Pasmant et al. (2009) identified 5 heterozygous truncating mutations in the SPRED1 gene (see, e.g., 609291.0005; 609291.0006) in affected members of 5 unrelated French families with Legius syndrome. One patient developed a childhood monoblastic acute leukemia, but cancer cells did not show somatic alteration of SPRED1. SPRED1 mutations occurred in 0.5% in the entire series of 561 probands with a clinical diagnosis of NF1.

Spurlock et al. (2009) identified 6 different heterozygous SPRED1 mutations (see, e.g., 609291.0007; 609291.0008) in 6 of 85 probands with a mild NF1 phenotype and no neurofibromas. Five of the 6 mutations resulted in a truncated protein.

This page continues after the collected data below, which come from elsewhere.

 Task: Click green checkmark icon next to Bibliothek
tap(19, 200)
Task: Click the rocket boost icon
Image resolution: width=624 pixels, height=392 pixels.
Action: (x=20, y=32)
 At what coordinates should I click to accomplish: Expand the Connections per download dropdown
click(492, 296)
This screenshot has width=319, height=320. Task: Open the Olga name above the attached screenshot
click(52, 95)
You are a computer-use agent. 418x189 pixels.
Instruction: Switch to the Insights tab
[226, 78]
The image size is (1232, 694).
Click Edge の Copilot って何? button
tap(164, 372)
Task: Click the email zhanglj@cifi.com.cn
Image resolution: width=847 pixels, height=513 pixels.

Laycock-van Spyk et al. (2011) identified 6 different heterozygous nonsense or frameshift mutations in the SPRED1 gene in 6 of 115 patients with an NF1-like syndrome but without mutations in the NF1 gene. The largest family in their study carried a heterozygous frameshift mutation (609291.0009). Combining their data with those from their earlier study (Spurlock et al., 2009), Laycock-van Spyk et al. (2011) estimated that SPRED1 mutations are found in about 6% of such patients.

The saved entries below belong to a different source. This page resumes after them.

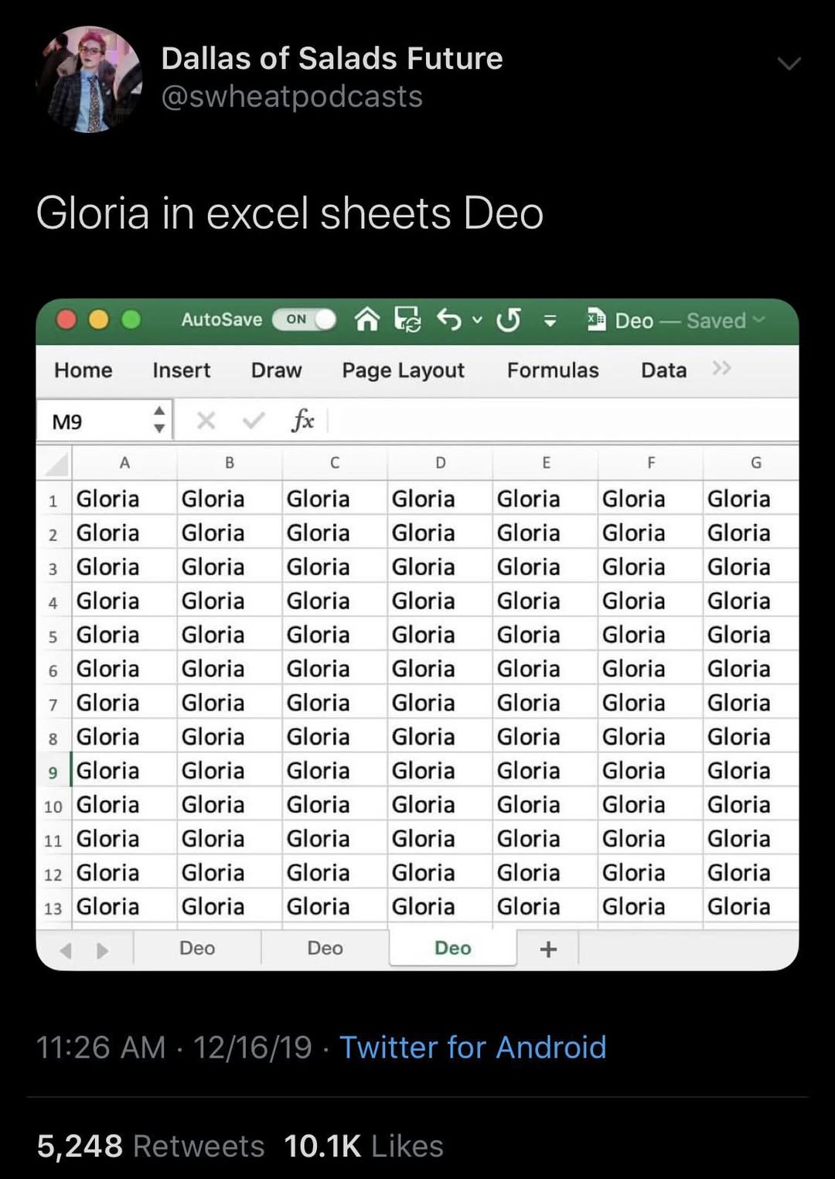
Task: Click the fx insert function icon
Action: [302, 421]
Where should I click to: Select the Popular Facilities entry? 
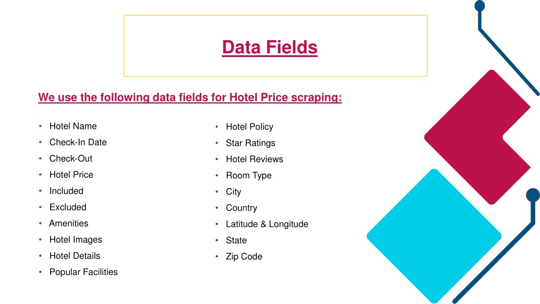[x=83, y=272]
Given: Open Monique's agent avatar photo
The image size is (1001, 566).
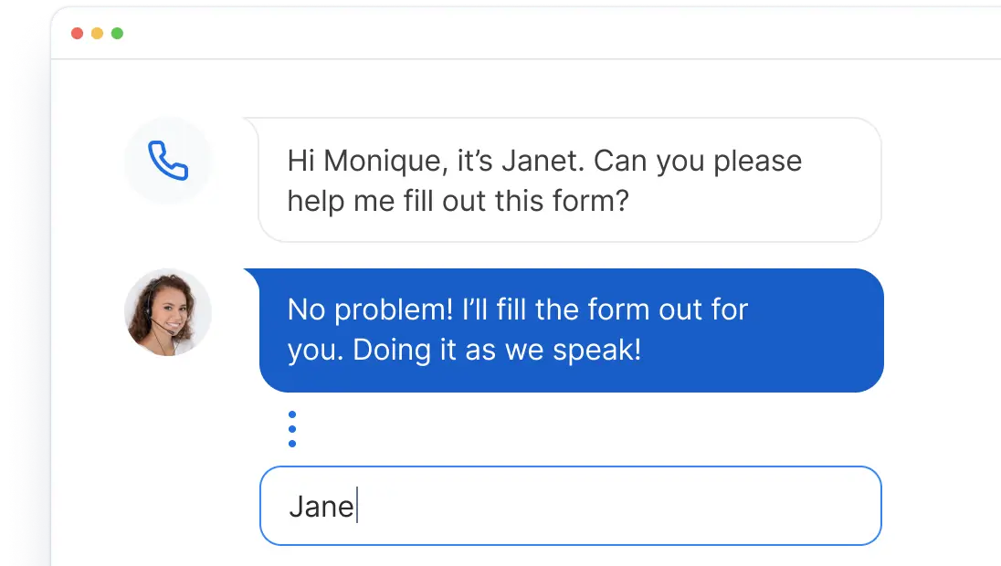Looking at the screenshot, I should point(168,312).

Spencer et al. (2011) used multiplex ligation-dependent probe amplification (MLPA) to screen 510 NF1-negative patients with multiple cafe-au-lait spots with or without freckling and no other signs of NF1 for deletions in the SPRED1 gene. Four different deletions were detected, including 2 that segregated with the phenotype in 2 families and 2 that were apparently sporadic. All the deletions had different breakpoints, with 1 including 2 neighboring genes. Point mutations or 1- to 4-bp insertion/deletion mutations were found in 36 of the 510 individuals. Thus, deletions accounted for about 10% of the 40 detected SPRED1 mutations in this cohort, suggesting that dosage analysis of this gene should be performed in candidate patients.